* [Your objective]: Rewrite the listing from the line with "Open the user profile avatar P" to the line with "Looking at the", replacing "user profile avatar" with "account avatar" and changing nothing else. Leave the pictures out of your answer.

------------------------------------------------------------

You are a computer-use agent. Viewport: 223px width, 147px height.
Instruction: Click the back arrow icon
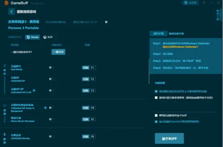(12, 12)
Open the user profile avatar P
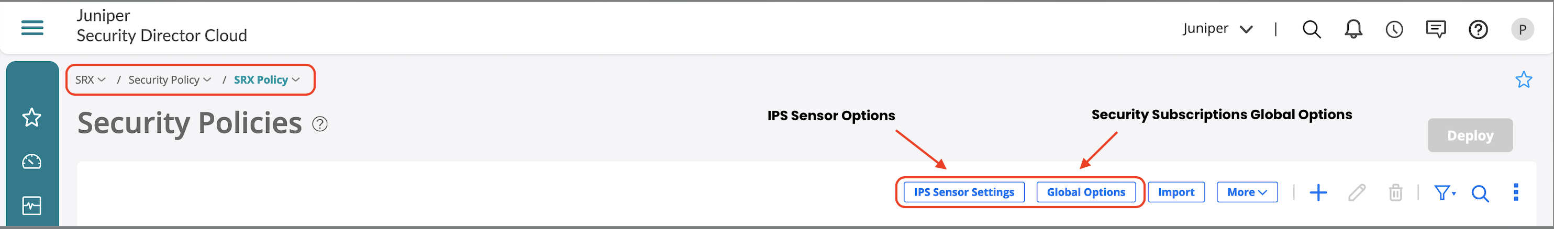The image size is (1554, 229). click(1522, 29)
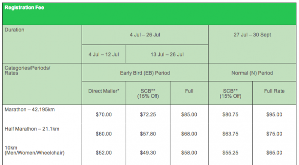Viewport: 299px width, 165px height.
Task: Select the $72.25 marathon SCB price
Action: [148, 114]
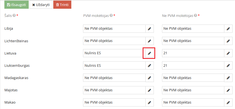Viewport: 235px width, 109px height.
Task: Click the pencil icon for Madagaskaras PVM mokėtojas
Action: 149,78
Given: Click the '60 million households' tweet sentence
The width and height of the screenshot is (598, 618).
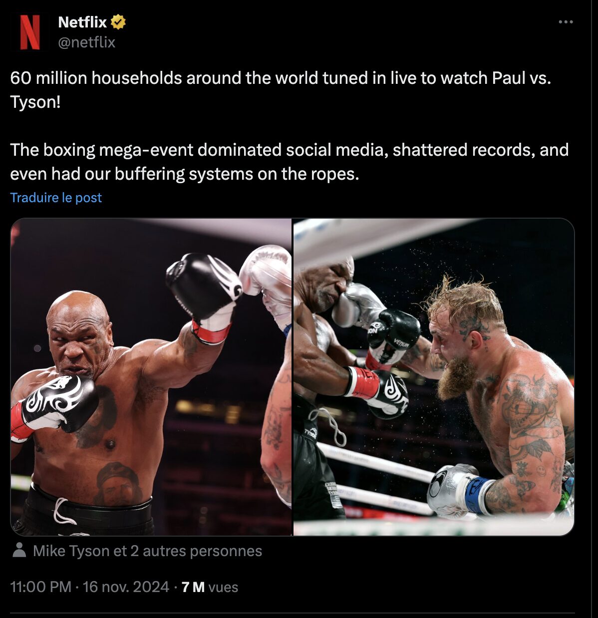Looking at the screenshot, I should [x=281, y=90].
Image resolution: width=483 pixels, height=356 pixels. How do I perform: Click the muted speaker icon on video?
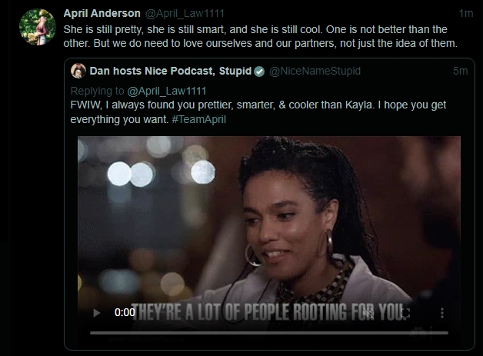click(x=368, y=313)
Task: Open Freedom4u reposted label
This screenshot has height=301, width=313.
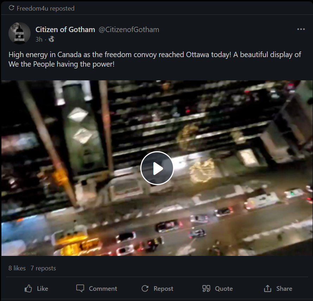Action: pos(45,8)
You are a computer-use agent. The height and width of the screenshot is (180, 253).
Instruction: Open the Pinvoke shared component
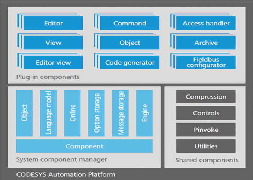206,130
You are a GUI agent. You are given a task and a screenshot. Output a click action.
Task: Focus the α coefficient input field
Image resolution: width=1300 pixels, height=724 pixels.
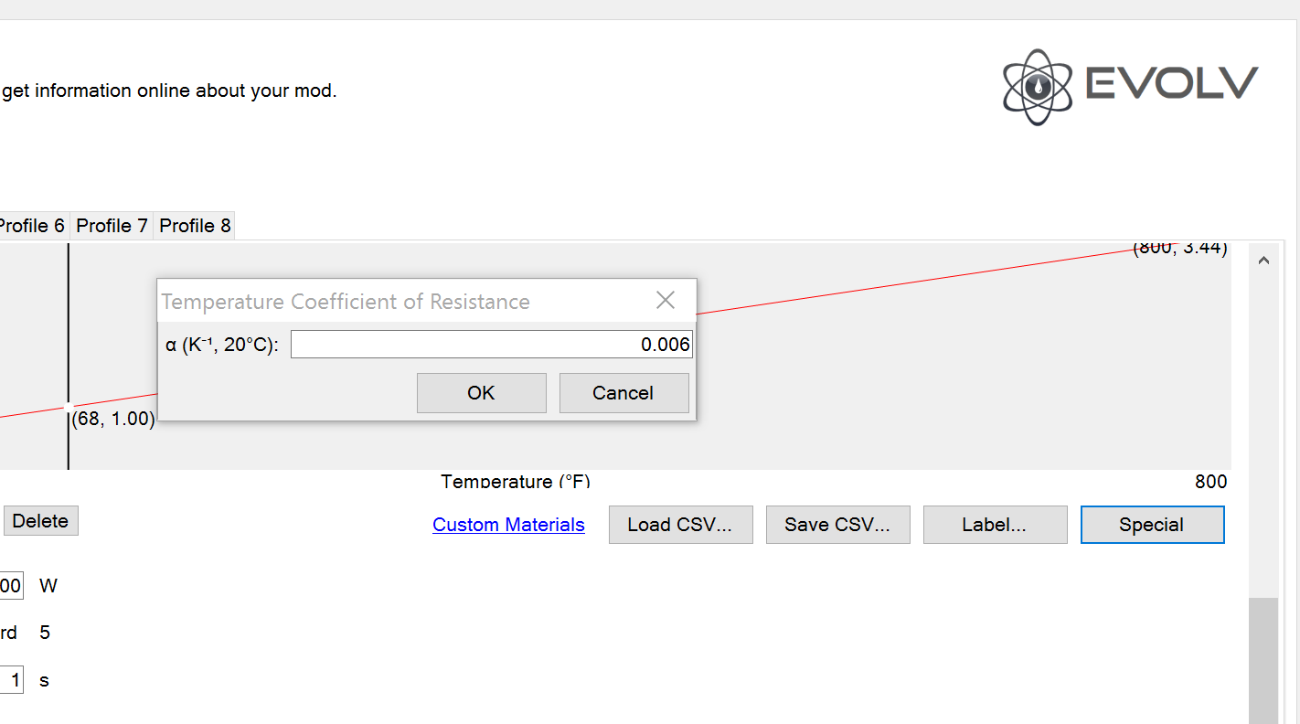click(491, 345)
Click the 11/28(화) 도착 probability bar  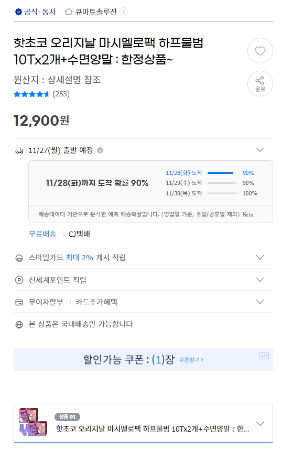[222, 173]
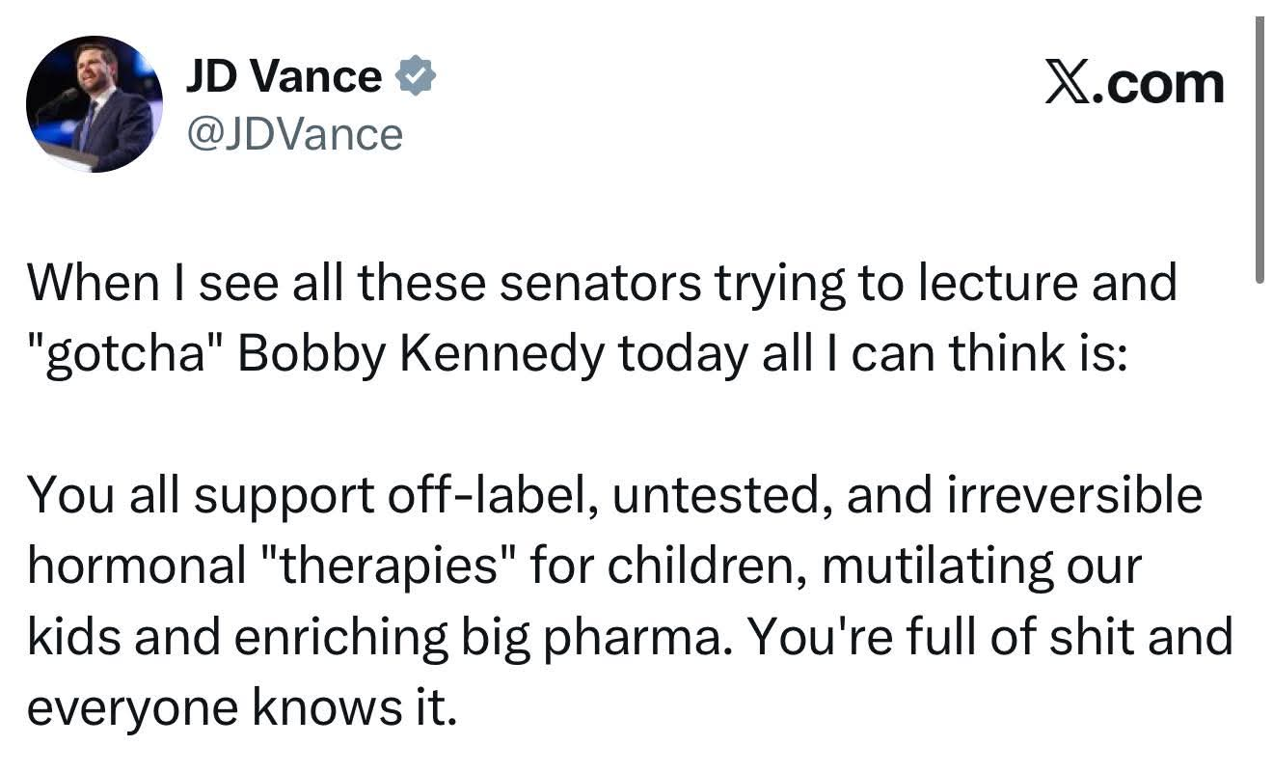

------------------------------------------------------------

* [Answer for this exercise]:
Open the account avatar P
The image size is (1554, 229). click(1522, 29)
Viewport: 299px width, 165px height.
Task: Select the $72.25 marathon SCB price
Action: [148, 114]
Viewport: 235px width, 109px height.
Task: Click the pencil icon for Madagaskaras PVM mokėtojas
Action: 149,78
Given: Click the '60 million households' tweet sentence
The width and height of the screenshot is (598, 618).
Looking at the screenshot, I should [x=281, y=90].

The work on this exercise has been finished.